Road Estimation for Auto-driving Based on Machine Learning Techniques

Chenguang Zhu and Zili Chen

Course Project of CSC2515 - Introduction to Machine Learning

Detecting the road area ahead of a vehicle is essential for modern driver assistance systems and navigation. However, road detection is a difficult task due to various factors, including the absence of road edge markings, variations in lighting conditions, different road surface materials, occlusions with other vehicles and objects, etc.

The goal of this project is to investigate machine learning techniques that are more appropriate to create a pixel wise segmentation of the images in terms of which part is road and which part is non-road. We use the KITTI benchmarks for as our experimental dataset. We take 289 labeled images from KITTI, separate them into three datasets: train (60%), validation (10%), test (30%).

Fig. 1. An example of road pictures and the ground truth of the KITTI dataset.

Data Preprocessing: We need to ease the computation because the number of pixels per image could be huge (Since the resolution of images are about 375 * 1240. So there are more than 465,000 pixels per image), which would consume huge computation time if we apply complex methods on the data. Therefore, we firstly compute super-pixels using SLICO (zero parameter version of Simple Linear Iterative Clustering) for each image. After SLICO preprocessing, the average labels of super-pixels become float numbers in the range of [0, 1]. We define a threshold of 0.5 to decide the labels of super-pixels. If the prediction output is larger than 0.5, then it is determined as 1, which means it is road. Otherwise it is determined as 0, which means it is not road.

Model Selection: To compare the performance of different machine learning algorithms, we apply multiple learning models and construct their predication pipelines respectively. The models we have tried in our experiments are: K-NN, RBF-Kernel SVM, AdaBoost, RandomForest, Bagging, and Gaussian Naive Bayes.

Metrics: Since our objective is to investigate the performance of different machine learning techniques, we need to determine a evaluation metrics at the beginning. We use Score (Accuracy) as the major metrics.

Where TP stands for True Positive, TN stands for True Negative, FP stands for False Positive and FN stands for False Negative. We evaluate the results both on super-pixel level and on pixel level for most of experiments.

Determine SLICO's Parameter: Since the road should always be continuous and has no isolated super pixels, using super-pixels for preprocessing to ease the computation will not affect the classification result too much. However, losses must be taken into consideration because of imperfect super-pixel segmentation. In SLICO preprocessing step, the major parameter for deciding the final outcome of segmentation is the number of super-pixels in each picture. After experimenting with a couple of different number of segments, we obtain the result that 1000 is a proper number of super-pixels, so we take 1000 as the parameter of our SLICO segmentation process.

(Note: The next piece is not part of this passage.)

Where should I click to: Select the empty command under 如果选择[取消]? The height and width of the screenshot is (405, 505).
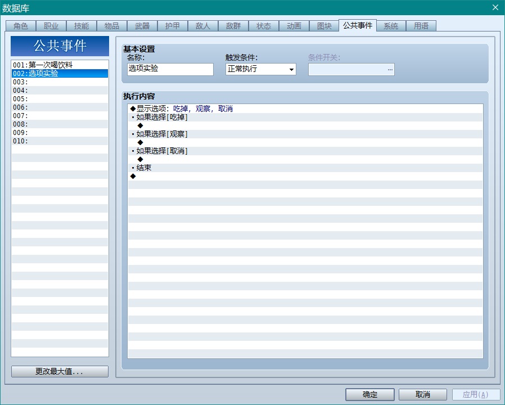coord(305,159)
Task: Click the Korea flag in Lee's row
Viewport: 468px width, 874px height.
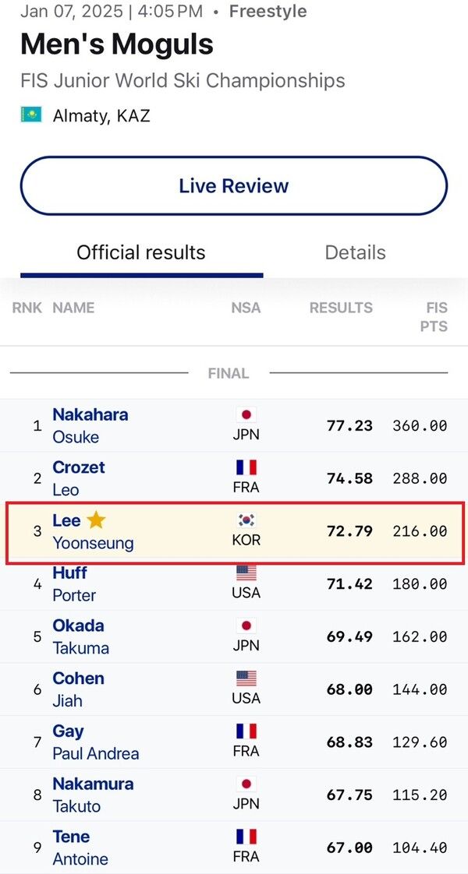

Feature Selection: The selection of features need to be done before using classifiers to deal with road detection task. Since super-pixels are formed by aggregating single pixels, the most straightforward way seems to be taking the average RGB values of a super-pixel as its features. However, in fact, pixels have more information than just RGB values. For example, the location of a pixel can be very important when determining whether the pixel is road or not. Therefore, we add location information, which are average x, and y coordinates, into features. Furthermore, the size of each super-pixel could also provide useful information because each super-pixel consists of a number of single pixels. Therefore, we add super-pixel size into features.

Fig. 2. Comparison of performance using Different Number of Features.

Since roads should always be continuous, it is reasonable to take the influence of the labels of a pixel’s neighbors into consideration when determining its own label. If its neighbors are already classified as road, then this pixel has a very high probability to be road as well. Thus, we use Pairwise CRF on a general graph. Pairwise potentials the same for all edges, are symmetric by default, which leads to n classes parameters for unary potentials. We implement GraphCRF on three different classifiers: Gaussian Naive Bayes, RandomForest and K-NN.

Fig. 3. The prediction result of K-NN before (left) and after (right) CRF.

We combine the prediction result with the original pictures, to demonstrate the performance of different machine learning techniques. Here is an example of the comparison result.

Fig. 4. The prediction result of K-NN before (left) and after (right) CRF.